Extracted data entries
Start
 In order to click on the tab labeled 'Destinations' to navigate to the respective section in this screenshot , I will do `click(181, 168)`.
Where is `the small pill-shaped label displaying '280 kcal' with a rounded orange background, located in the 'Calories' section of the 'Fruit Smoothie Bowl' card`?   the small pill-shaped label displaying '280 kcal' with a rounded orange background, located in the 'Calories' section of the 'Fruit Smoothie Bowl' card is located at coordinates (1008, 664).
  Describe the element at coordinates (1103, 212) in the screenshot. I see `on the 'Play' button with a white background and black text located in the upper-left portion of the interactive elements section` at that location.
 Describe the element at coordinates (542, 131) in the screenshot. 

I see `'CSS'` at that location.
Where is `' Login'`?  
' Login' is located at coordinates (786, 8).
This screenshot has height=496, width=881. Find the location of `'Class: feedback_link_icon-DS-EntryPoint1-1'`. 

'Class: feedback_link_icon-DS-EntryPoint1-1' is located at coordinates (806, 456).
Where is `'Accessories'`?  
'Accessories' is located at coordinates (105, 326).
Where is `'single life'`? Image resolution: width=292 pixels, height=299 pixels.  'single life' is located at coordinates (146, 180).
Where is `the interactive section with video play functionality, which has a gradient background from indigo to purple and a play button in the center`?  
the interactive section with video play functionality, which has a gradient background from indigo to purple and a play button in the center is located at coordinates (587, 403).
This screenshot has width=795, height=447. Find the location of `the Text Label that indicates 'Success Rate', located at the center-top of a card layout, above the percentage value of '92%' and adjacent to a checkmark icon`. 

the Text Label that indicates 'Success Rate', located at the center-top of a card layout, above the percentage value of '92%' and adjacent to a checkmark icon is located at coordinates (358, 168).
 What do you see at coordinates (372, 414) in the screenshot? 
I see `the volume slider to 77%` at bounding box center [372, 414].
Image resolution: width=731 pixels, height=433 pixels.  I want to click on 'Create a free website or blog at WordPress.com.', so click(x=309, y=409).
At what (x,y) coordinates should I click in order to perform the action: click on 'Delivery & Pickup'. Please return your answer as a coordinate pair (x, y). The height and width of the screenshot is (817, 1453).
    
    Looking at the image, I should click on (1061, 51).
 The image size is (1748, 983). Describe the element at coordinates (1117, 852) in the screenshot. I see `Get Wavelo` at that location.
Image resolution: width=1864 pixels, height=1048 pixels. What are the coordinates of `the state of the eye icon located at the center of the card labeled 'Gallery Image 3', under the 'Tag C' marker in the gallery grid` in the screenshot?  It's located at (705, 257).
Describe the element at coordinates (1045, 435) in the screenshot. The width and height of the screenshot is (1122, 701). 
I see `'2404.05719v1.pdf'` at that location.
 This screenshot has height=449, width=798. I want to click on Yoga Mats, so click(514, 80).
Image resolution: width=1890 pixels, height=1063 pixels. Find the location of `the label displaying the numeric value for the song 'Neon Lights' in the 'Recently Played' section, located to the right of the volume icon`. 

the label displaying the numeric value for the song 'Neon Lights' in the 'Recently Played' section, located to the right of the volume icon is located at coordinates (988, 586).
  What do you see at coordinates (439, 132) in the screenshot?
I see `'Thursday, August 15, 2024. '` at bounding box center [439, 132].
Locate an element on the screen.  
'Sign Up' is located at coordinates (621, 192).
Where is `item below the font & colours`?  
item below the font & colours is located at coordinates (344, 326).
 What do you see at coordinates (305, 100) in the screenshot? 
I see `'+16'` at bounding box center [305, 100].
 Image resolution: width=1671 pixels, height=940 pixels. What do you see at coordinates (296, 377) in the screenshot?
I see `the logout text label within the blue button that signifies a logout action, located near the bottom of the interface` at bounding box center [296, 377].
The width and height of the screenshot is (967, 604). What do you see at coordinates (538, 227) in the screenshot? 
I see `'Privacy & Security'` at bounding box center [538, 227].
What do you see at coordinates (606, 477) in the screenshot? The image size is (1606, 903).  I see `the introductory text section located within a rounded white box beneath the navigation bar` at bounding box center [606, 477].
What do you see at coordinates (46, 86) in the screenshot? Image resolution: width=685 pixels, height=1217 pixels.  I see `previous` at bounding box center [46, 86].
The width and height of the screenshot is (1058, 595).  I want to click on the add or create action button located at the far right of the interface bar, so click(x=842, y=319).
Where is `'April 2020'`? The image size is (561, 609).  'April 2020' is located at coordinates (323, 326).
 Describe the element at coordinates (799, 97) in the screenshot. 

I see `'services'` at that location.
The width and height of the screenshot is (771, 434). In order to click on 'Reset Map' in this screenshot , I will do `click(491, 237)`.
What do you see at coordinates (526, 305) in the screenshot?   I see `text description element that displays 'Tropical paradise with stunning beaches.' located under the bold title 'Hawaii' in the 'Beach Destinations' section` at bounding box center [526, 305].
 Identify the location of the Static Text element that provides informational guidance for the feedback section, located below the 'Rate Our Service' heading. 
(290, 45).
End
- _Given instruction_
Retype every line of the listing above without any alteration.

- _The solution_
 In order to click on the tab labeled 'Destinations' to navigate to the respective section in this screenshot , I will do `click(181, 168)`.
Where is `the small pill-shaped label displaying '280 kcal' with a rounded orange background, located in the 'Calories' section of the 'Fruit Smoothie Bowl' card`?   the small pill-shaped label displaying '280 kcal' with a rounded orange background, located in the 'Calories' section of the 'Fruit Smoothie Bowl' card is located at coordinates (1008, 664).
  Describe the element at coordinates (1103, 212) in the screenshot. I see `on the 'Play' button with a white background and black text located in the upper-left portion of the interactive elements section` at that location.
 Describe the element at coordinates (542, 131) in the screenshot. 

I see `'CSS'` at that location.
Where is `' Login'`?  
' Login' is located at coordinates (786, 8).
This screenshot has height=496, width=881. Find the location of `'Class: feedback_link_icon-DS-EntryPoint1-1'`. 

'Class: feedback_link_icon-DS-EntryPoint1-1' is located at coordinates (806, 456).
Where is `'Accessories'`?  
'Accessories' is located at coordinates (105, 326).
Where is `'single life'`? Image resolution: width=292 pixels, height=299 pixels.  'single life' is located at coordinates (146, 180).
Where is `the interactive section with video play functionality, which has a gradient background from indigo to purple and a play button in the center`?  
the interactive section with video play functionality, which has a gradient background from indigo to purple and a play button in the center is located at coordinates (587, 403).
This screenshot has width=795, height=447. Find the location of `the Text Label that indicates 'Success Rate', located at the center-top of a card layout, above the percentage value of '92%' and adjacent to a checkmark icon`. 

the Text Label that indicates 'Success Rate', located at the center-top of a card layout, above the percentage value of '92%' and adjacent to a checkmark icon is located at coordinates (358, 168).
 What do you see at coordinates (372, 414) in the screenshot? 
I see `the volume slider to 77%` at bounding box center [372, 414].
Image resolution: width=731 pixels, height=433 pixels.  I want to click on 'Create a free website or blog at WordPress.com.', so click(x=309, y=409).
At what (x,y) coordinates should I click in order to perform the action: click on 'Delivery & Pickup'. Please return your answer as a coordinate pair (x, y). The height and width of the screenshot is (817, 1453).
    
    Looking at the image, I should click on (1061, 51).
 The image size is (1748, 983). Describe the element at coordinates (1117, 852) in the screenshot. I see `Get Wavelo` at that location.
Image resolution: width=1864 pixels, height=1048 pixels. What are the coordinates of `the state of the eye icon located at the center of the card labeled 'Gallery Image 3', under the 'Tag C' marker in the gallery grid` in the screenshot?  It's located at (705, 257).
Describe the element at coordinates (1045, 435) in the screenshot. The width and height of the screenshot is (1122, 701). 
I see `'2404.05719v1.pdf'` at that location.
 This screenshot has height=449, width=798. I want to click on Yoga Mats, so click(514, 80).
Image resolution: width=1890 pixels, height=1063 pixels. Find the location of `the label displaying the numeric value for the song 'Neon Lights' in the 'Recently Played' section, located to the right of the volume icon`. 

the label displaying the numeric value for the song 'Neon Lights' in the 'Recently Played' section, located to the right of the volume icon is located at coordinates (988, 586).
  What do you see at coordinates (439, 132) in the screenshot?
I see `'Thursday, August 15, 2024. '` at bounding box center [439, 132].
Locate an element on the screen.  
'Sign Up' is located at coordinates (621, 192).
Where is `item below the font & colours`?  
item below the font & colours is located at coordinates (344, 326).
 What do you see at coordinates (305, 100) in the screenshot? 
I see `'+16'` at bounding box center [305, 100].
 Image resolution: width=1671 pixels, height=940 pixels. What do you see at coordinates (296, 377) in the screenshot?
I see `the logout text label within the blue button that signifies a logout action, located near the bottom of the interface` at bounding box center [296, 377].
The width and height of the screenshot is (967, 604). What do you see at coordinates (538, 227) in the screenshot? 
I see `'Privacy & Security'` at bounding box center [538, 227].
What do you see at coordinates (606, 477) in the screenshot? The image size is (1606, 903).  I see `the introductory text section located within a rounded white box beneath the navigation bar` at bounding box center [606, 477].
What do you see at coordinates (46, 86) in the screenshot? Image resolution: width=685 pixels, height=1217 pixels.  I see `previous` at bounding box center [46, 86].
The width and height of the screenshot is (1058, 595).  I want to click on the add or create action button located at the far right of the interface bar, so click(x=842, y=319).
Where is `'April 2020'`? The image size is (561, 609).  'April 2020' is located at coordinates (323, 326).
 Describe the element at coordinates (799, 97) in the screenshot. 

I see `'services'` at that location.
The width and height of the screenshot is (771, 434). In order to click on 'Reset Map' in this screenshot , I will do `click(491, 237)`.
What do you see at coordinates (526, 305) in the screenshot?   I see `text description element that displays 'Tropical paradise with stunning beaches.' located under the bold title 'Hawaii' in the 'Beach Destinations' section` at bounding box center [526, 305].
 Identify the location of the Static Text element that provides informational guidance for the feedback section, located below the 'Rate Our Service' heading. 
(290, 45).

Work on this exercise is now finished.